## EXERCISE
Please extend the article on the new Jamrich Hall at Northern Michigan University, picking up right after its final sentence.

MARQUETTE – The new Jamrich Hall is open for education.
A 16-month construction process resulted in the completion of the new hall on the campus of Northern Michigan University. The new three-story, 133,000 square-foot building will include classroom, lecture hall and administrative space. The building will replace the existing John X. Jamrich hall (1969), which is currently being demolished nearby, and the aging Gries Hall, which the university said is scheduled for the same fate.
Miron Construction acted as construction manager on the $33.4 million project. Together with their subcontractors, the project put to work about 116 Hardhats at peak employment.
“It’s going to be a great building for the university, it features great work by the trades, and it’s a great showcase for Miron Construction,” said Miron Project Manager Luke Oberdorfer. “But above all, the people who are going to use the building, the students, faculty and administrative workers, are the ones who will benefit most. It’s a tremendous building.”

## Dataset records
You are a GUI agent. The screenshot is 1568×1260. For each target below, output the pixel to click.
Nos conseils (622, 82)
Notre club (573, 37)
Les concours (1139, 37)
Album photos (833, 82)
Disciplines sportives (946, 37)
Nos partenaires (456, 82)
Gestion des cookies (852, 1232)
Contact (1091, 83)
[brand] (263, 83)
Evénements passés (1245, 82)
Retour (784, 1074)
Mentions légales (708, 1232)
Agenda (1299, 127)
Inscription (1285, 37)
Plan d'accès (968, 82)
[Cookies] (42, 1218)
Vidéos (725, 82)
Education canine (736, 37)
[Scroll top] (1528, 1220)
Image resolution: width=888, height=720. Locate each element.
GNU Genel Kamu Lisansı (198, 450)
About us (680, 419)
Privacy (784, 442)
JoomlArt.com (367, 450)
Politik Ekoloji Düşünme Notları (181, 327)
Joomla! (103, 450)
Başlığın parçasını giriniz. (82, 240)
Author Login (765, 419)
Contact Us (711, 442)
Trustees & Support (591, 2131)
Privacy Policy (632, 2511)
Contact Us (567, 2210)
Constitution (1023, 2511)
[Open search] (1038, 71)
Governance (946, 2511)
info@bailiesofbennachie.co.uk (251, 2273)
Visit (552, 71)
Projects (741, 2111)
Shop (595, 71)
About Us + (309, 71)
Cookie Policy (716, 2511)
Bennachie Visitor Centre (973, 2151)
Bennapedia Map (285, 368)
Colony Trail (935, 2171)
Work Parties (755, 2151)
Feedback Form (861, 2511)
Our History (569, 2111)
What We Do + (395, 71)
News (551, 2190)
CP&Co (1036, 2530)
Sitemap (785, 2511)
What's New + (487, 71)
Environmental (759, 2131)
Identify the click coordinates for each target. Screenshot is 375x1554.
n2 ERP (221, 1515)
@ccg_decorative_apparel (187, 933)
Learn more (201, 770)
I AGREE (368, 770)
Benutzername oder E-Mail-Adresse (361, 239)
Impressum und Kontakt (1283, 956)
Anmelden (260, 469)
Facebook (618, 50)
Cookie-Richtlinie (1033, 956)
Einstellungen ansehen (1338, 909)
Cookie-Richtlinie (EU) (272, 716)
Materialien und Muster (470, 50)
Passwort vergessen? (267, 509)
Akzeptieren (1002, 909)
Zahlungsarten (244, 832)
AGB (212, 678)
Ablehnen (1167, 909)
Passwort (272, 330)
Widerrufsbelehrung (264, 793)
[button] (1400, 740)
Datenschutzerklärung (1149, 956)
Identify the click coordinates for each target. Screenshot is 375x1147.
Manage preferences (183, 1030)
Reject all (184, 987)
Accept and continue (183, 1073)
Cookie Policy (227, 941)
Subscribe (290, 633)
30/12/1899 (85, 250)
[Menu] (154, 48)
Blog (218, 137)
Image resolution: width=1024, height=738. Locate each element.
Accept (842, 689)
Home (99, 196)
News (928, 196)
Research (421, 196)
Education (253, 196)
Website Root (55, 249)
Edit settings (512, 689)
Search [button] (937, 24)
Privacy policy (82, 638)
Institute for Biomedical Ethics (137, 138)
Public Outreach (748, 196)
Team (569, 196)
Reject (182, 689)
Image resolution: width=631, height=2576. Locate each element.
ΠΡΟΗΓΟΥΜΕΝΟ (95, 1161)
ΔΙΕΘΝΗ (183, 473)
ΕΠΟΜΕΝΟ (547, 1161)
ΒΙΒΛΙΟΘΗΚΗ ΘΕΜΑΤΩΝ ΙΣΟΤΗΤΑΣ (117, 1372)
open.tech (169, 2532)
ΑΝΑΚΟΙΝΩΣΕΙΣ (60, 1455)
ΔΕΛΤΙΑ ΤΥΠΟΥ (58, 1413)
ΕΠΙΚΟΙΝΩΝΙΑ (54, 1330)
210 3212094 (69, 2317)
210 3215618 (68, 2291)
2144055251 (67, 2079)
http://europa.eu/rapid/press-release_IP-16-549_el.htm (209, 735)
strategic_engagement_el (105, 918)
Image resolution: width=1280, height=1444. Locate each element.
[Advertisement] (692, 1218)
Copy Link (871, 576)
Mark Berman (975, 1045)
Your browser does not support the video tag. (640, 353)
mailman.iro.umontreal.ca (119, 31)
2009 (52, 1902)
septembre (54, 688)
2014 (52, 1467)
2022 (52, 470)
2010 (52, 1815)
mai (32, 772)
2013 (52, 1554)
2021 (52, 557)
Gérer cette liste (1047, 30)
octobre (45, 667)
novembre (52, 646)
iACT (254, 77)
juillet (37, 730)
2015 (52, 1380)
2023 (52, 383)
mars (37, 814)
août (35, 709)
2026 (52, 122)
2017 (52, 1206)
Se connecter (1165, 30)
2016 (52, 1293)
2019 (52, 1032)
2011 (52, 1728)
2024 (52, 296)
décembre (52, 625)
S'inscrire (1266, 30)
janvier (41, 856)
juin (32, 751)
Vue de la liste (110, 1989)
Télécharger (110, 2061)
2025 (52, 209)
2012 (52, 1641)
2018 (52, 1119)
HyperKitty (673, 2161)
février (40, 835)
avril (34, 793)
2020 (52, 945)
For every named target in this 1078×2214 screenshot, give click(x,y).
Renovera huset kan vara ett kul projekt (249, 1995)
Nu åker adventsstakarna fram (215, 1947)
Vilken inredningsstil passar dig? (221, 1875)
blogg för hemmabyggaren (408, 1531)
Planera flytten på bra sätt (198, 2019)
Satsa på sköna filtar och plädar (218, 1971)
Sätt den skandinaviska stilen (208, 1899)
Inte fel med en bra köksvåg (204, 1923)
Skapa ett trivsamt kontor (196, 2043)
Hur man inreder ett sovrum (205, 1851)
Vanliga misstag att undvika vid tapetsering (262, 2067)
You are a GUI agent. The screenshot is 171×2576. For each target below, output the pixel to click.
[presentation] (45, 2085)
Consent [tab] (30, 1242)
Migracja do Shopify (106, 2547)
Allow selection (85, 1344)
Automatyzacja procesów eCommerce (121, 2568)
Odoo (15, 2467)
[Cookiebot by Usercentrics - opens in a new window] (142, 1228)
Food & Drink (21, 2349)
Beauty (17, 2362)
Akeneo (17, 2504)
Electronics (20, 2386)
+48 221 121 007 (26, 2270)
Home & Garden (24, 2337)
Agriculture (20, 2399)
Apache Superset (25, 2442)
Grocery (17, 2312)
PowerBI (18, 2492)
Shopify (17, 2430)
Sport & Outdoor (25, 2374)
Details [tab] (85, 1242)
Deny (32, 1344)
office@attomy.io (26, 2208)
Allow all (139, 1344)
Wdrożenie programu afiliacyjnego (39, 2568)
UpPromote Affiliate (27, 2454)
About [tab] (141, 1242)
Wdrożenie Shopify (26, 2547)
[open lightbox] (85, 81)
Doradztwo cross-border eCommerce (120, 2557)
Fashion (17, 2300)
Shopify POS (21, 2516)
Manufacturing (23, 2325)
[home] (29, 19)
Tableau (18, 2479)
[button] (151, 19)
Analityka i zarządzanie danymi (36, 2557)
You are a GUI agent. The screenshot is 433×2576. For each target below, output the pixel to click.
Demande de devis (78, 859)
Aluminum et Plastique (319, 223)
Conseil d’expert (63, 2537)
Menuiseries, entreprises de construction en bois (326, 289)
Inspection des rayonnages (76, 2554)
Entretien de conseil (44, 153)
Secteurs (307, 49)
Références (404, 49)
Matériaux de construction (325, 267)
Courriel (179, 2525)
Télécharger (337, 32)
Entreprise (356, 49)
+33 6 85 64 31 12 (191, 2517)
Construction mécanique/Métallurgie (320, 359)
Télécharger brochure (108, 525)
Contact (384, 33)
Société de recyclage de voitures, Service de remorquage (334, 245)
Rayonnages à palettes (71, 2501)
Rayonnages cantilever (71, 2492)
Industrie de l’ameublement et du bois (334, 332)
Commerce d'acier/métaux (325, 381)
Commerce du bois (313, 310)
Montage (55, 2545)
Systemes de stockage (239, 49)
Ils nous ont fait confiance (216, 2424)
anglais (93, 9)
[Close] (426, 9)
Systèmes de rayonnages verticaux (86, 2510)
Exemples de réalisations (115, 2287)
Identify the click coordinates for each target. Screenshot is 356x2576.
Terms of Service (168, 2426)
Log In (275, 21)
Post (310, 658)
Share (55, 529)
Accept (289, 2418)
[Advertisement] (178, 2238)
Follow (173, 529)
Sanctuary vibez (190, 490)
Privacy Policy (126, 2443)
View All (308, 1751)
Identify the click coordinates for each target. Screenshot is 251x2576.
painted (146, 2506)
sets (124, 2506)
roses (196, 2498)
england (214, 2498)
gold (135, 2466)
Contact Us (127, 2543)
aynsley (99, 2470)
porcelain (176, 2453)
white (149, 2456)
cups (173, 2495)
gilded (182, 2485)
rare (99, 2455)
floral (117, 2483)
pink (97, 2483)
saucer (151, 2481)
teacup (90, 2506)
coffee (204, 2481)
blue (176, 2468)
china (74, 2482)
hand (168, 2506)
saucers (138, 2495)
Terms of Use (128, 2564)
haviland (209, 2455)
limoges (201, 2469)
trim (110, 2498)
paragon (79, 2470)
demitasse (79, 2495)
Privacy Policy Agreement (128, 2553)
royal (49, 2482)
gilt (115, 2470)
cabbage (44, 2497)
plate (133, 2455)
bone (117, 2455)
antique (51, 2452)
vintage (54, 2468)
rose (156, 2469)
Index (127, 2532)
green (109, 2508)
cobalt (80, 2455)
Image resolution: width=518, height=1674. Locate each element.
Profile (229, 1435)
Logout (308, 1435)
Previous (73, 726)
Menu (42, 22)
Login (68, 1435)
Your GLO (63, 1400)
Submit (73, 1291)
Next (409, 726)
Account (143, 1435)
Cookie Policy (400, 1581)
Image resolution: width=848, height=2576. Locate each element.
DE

## EXERCISE OUTPUT
Northern Michigan said the original plan was to renovate Jamrich Hall. “However, during the design process, the university concluded that greater efficiencies would be achieved through the construction of a new facility,” a project description from NMU said. The new building will actually reduce the overall net square footage on campus by 17,000 square feet, while reducing construction costs by $500,000, and lowering operating costs by $100,000.
Completed just in time for the fall 2014 semester, university staff were moving into their new digs the last week of July, just as the trades were completing final punch-list items. Students are set to start classes on Aug. 26.
Prior to construction, Northern Michigan performed a university-wide analysis of facility use for both academic and administrative spaces. They analyzed classroom utilization, and evaluated how well the campus classrooms met the emerging demands associated collaborative learning.
The building includes 24 high-tech classrooms and seven informal learning spaces dispersed throughout the building. The building will have wi-fi throughout, and include use of audio-visual technologies including projection screens students can use in conjunction with their laptops.
The space in the building, NMU says, is “highly flexible and adaptable to changing technologies teaching methods.” Four academic programs will be housed in the building, including English, Math, Sociology and Criminal Justice.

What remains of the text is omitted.